=== RECORDS FOR THE TASK ===
==============================

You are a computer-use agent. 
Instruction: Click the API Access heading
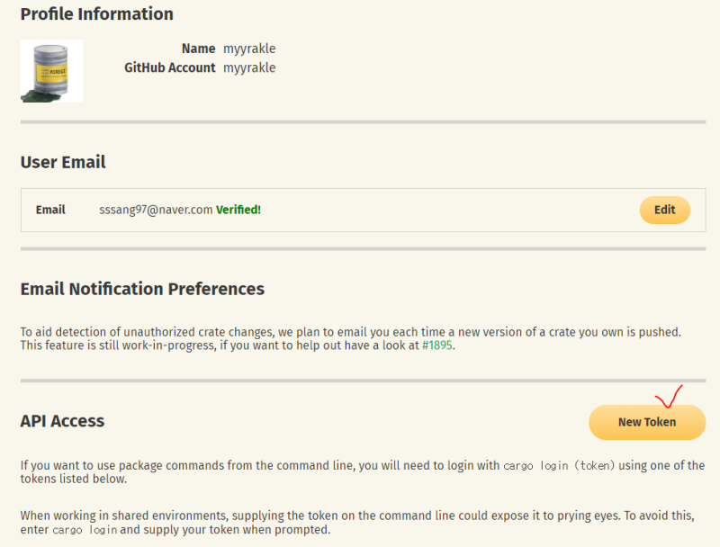62,421
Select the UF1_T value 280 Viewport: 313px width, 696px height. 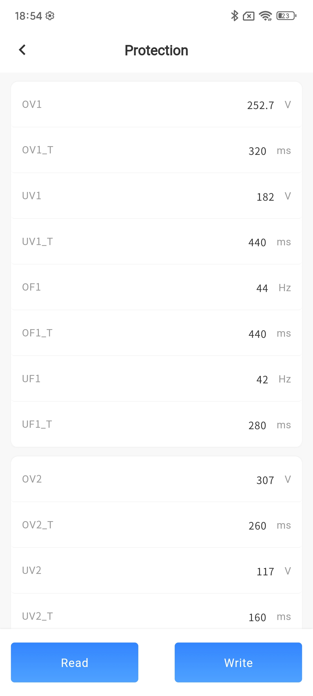coord(257,425)
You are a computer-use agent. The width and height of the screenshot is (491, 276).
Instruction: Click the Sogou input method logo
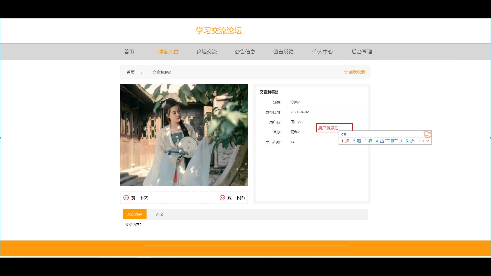tap(427, 134)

==============================

=== WHAT THE TASK REQUIRES ===
Identify every line in the rows above that contains the string "Click", and copy each of those lines. The match is case-sensitive.

=== TASK RESULT ===
Instruction: Click the API Access heading
Instruction: Click the Sogou input method logo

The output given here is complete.